According to a legend, she was initially a maid in the Palace of the Jade Emperor, the ruler of Heavens. After accidentally breaking a beautiful jade glass, she was exiled to the World of Human Beings. She was reborn as the daughter of Le Thai Cong in Van Cat village. She grew into a most beautiful girl, with talent in poetry and music. She married a person named Tran Dao Lang. They had a happy married life and she became well-known for her piety to her parents-in-law. Yet, 3 years later, on the 3rd day of the 3rd lunar month she suddenly died, without falling ill, at age 21. Thereafter, she often re-appeared in the form of a beautiful woman visiting various temples and scenic spots, now and then in Lang Son, Ha Noi or Thanh Hoa province, creating mischiefs among students and scholars. The people took fright. As a result, they set up a temple dedicated to her. Subsequently, she help King Le Du Tong (1715-29) in the war against the Champa Kingdom and the King gave her the rank of Princess Lieu Hanh. Early in the 19th century, the Nguyen Dynasty elevated her to the rank of “Mother of the Nation”.

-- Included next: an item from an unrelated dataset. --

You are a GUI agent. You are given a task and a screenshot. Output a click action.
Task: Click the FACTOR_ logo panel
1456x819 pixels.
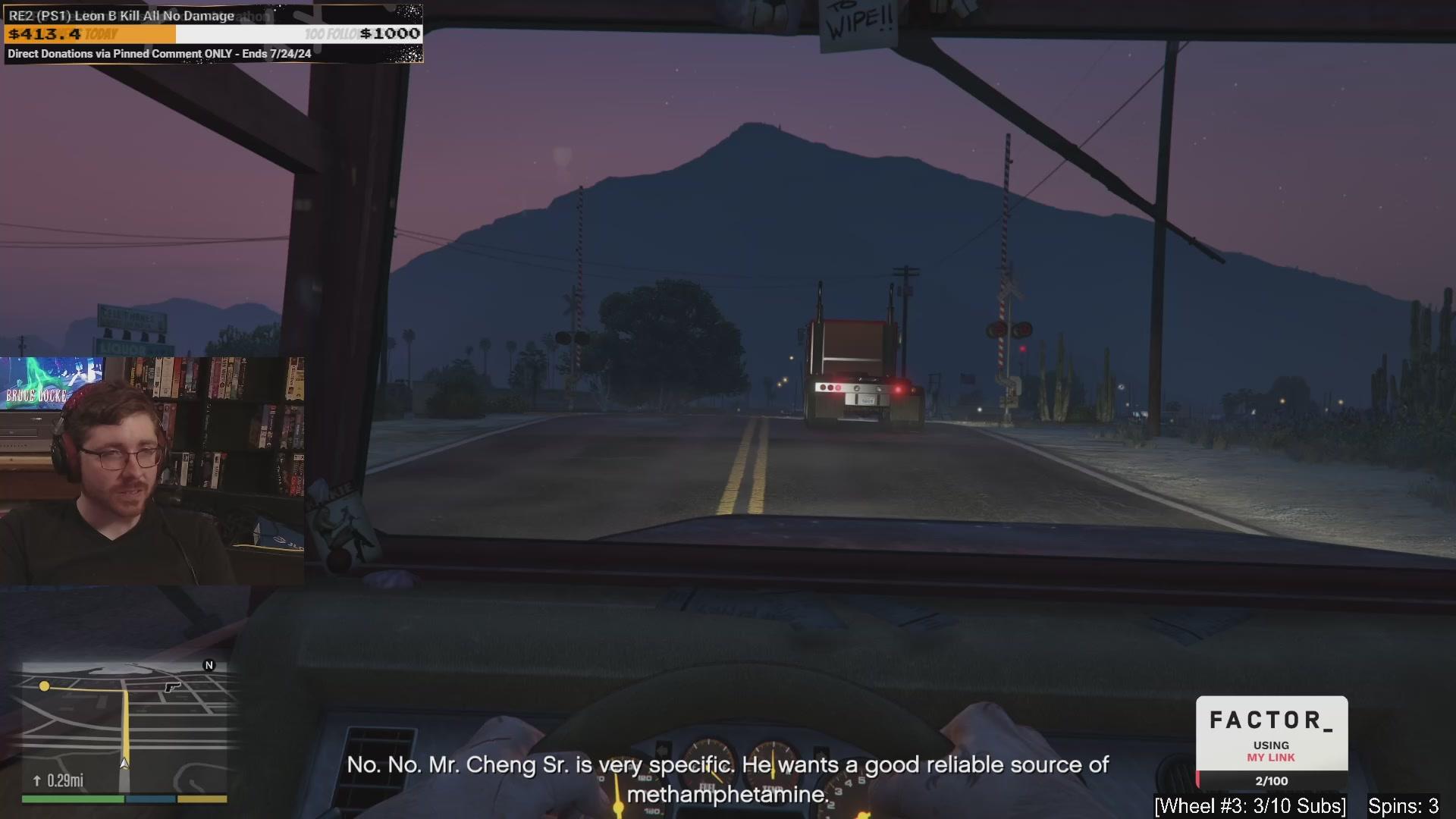[x=1272, y=722]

For the last century, hundreds of thousands of people from various provinces have flocked to the yearly festival in Phu Giay. In the old days, the honorary chairman of the festival used to be the District Officer or the Governor of the province.

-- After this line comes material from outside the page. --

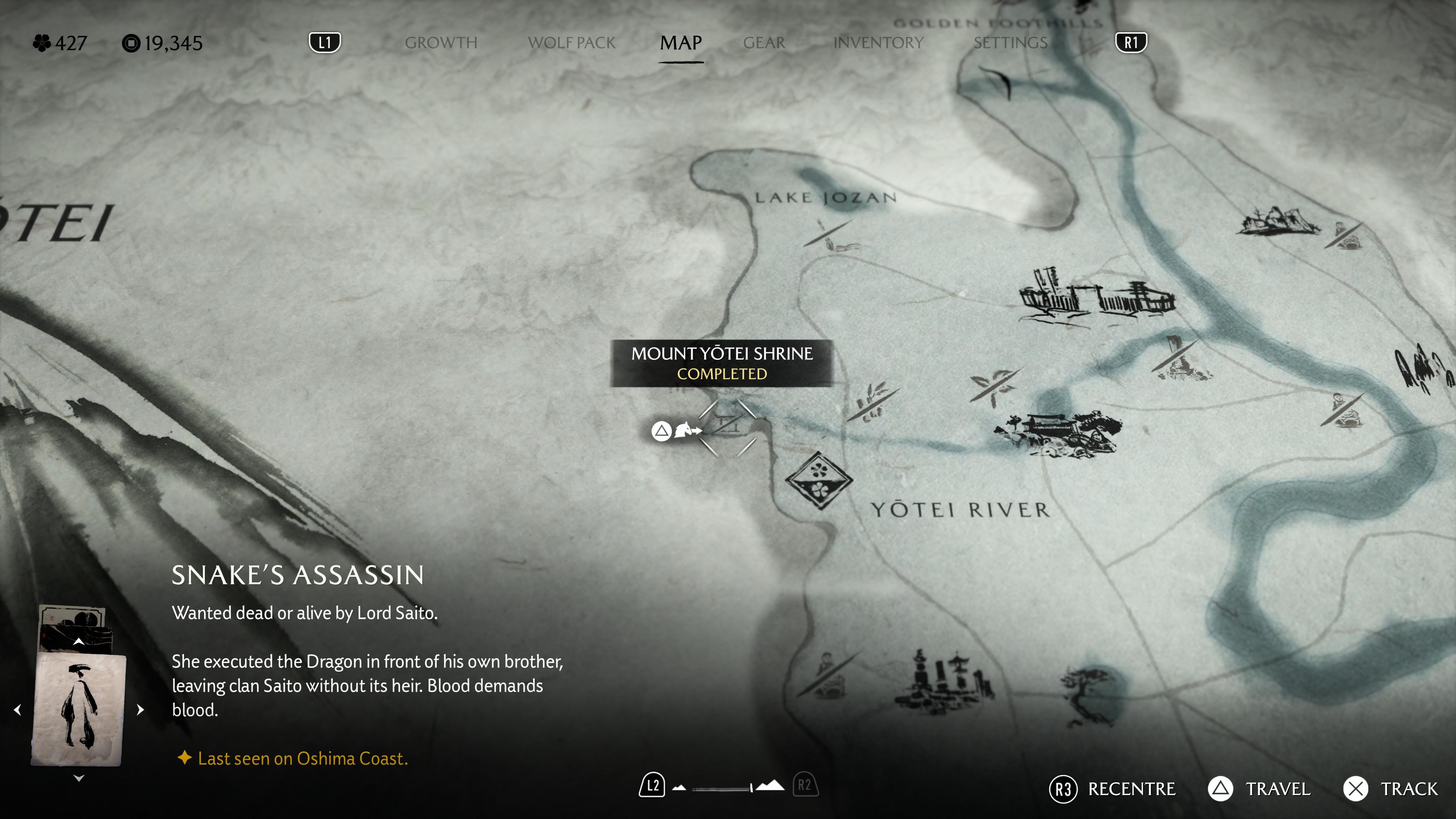1456x819 pixels.
Task: Show the next bounty card with right arrow
Action: coord(141,710)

Each village contributes 20 to 30 young men, each of whom carry a 2-metre profusely decorated bamboo stick for “stick play”. These young men with their coloured sticks stand and form four Chinese characters “Mau Nghi Thien Ha” (A woman whose virtue makes her the mother of the nation).
The same young men also play an important role in processions escorting “the Mother” to Pagodas. On the 5th day of the 3rd lunar month, “the Mother” is escorted from Van Cat Temple to Dan pagoda, and on March 6, from Tien Huong Temple to Goi Pagoda. Each procession involves scores of lacquered and gilded palanquins, each carried by 8 people. The palanquins proceed slowly, then very rapidly (and are subsequently called “flying palanquins”). A group of old women walks, holding a long piece of cloth high above their head. It is called “the bridge” for geniuses and spirits to travel. They are followed by young men and women clad in colourful traditional clothes and hats holding burning incense sticks. Along with thousands of other participants, these young people walk while dancing and chanting loudly. The number of participants causes each procession to spread over one or two kilometres.

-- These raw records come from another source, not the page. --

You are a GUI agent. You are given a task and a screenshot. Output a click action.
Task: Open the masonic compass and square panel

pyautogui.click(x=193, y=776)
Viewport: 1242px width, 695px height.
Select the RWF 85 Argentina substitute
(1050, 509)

The 3rd day of the 3rd lunar month is the anniversary of the death of Princess Lieu Hanh, “the Mother”. In old days, the anniversary was marked by a ceremony performed by the local notables and chaired by the District Officer. It was a most solemn ceremony, and the participants wore traditional dresses of court officials. The atmosphere, the attire and gestures of the participants made onlookers feel the Imperial Court was being re¬enacted. The altar was full of offering, among them roasted beef and buffalo meats, rice pies. A second anniversary ceremony was added, performed solely by girls in their twenties.
The Festival also involves many traditional games, popular with visitors. The “human chess” game is a favourite, with girls playing the role of the chess-men: one team comprises girls wearing green turbans, and the other has girls wearing red turbans.
The conclusion of the Festival is celebrated with fireworks.
The Phu Giay Festival attracts people in many parts of the country because of the legend of Princess Lieu Hanh, the rebuilt temples with their beautiful architectural designs and also because most Vietnamese traditional games are found there.